Avec Présumé Coupable, Vincent Garenq signait un film sur un homme qui perdait littéralement le contrôle de sa vie, broyé par l'aveuglement d'un juge et de la machine judiciaire. Déjà. L'enquête parle à peu de choses près de la même thématique, mais à plus grande échelle encore. Il ne s'agit pas du scandale d'Outreau, séisme judiciaire, mais de Clearstream, "l'affaire des affaires", au carrefour des sphères bancaires, politiques, journalistiques, judiciaires et militaires. A travers le personnage du journaliste Denis Robert, Garenq tente de démêler les différentes intrigues de cette sombre histoire aux méandres dangereux, insoupçonnés, voire rocambolesques.

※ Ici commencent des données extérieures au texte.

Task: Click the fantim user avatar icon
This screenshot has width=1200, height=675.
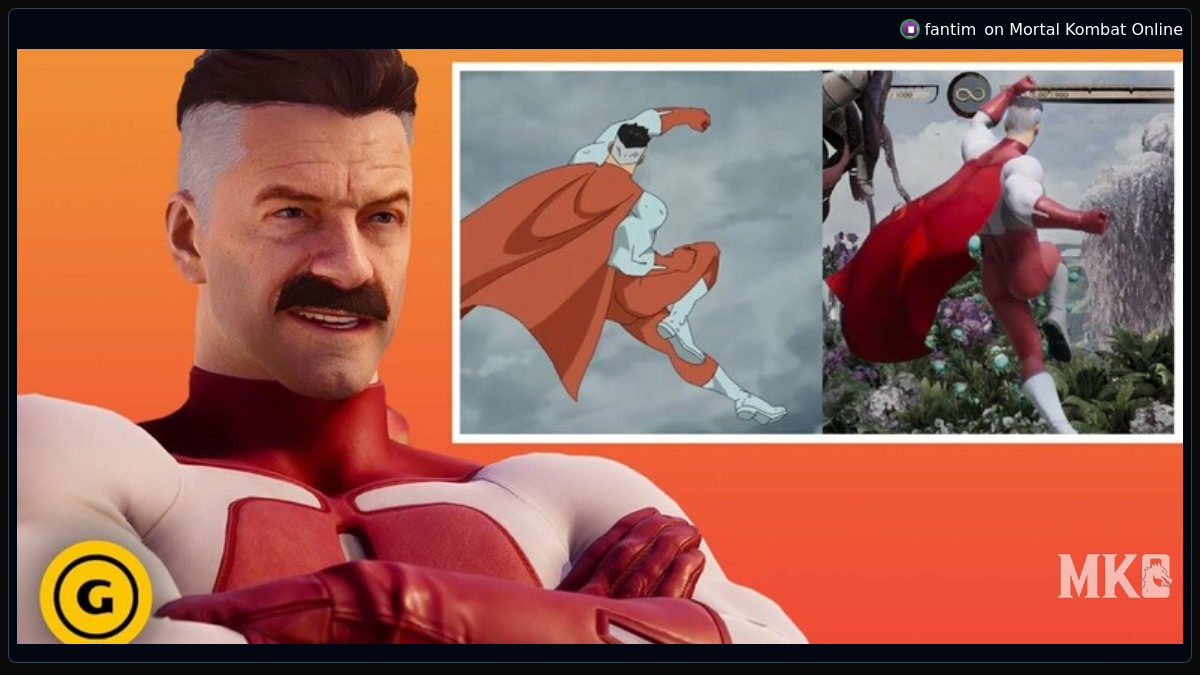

La quête de vérité entamée par un Gilles Lellouche en état de grâce le conduira, tout comme Philippe Torreton, à se faire broyer par le géant du monde de la finance, déé par une affaire purement bancaire qui dérape inexorablement. Lui aussi sera de plus victime de l'aveuglement, instrumentalisé, trompé et pris dans la tempête que déchaînent ses investigations journalistiques. Malgré lui, il sera de même invité à danser dans une véritable valse des pantins, où les plus hauts sommets de la politique et du renseignement français prennent un rôle prépondérant, tantôt acteurs principaux, tantôt menés en bateau par un Machiavel au petit pied (Imad Lahoud) qui défie l'imagination.
Vincent Garenq maintient constamment l'intérêt de son oeuvre en évitant à tout prix de la transformer en documentaire. C'est en utilisant au contraire tous les ressorts du film noir, avec ses rencontres secrètes dans des parkings déserts, ses coup de fils anonymes, ses preuves déposées dans une boîte aux lettres ou ses classiques cabines téléphoniques qu'il mène son intrigue et nous fait réaliser à quel point, au prix de manipulations, de pressions, d'intimidation, voire de meurtres, certaines forces sont prêtes à tout pour que leurs petits secrets restent cachés. Et c'est cette ambiance de paranoïa installée de main de maître par le réalisateur qui fait que l'on se sent concerné par l'odyssée de Denis Robert, même s'il ne s'avère pas être un personnage pour lequel on se prend de pitié, celui-ci n'hésitant pas à laisser déborder sa carrière au détriment de sa vie de famille dans une recherche du bon papier, du livre à écrire ou de l'exclusivité.
Vincent Garenq nous offre, avec L'Enquête, un formidable film ample et palpitant, où l'on se rend compte que la réalité prend le pas sur la fiction et que, malgré les beaux discours politico-économiques de façade, il y a vraiment quelque chose de pourri au royaume du Danemark.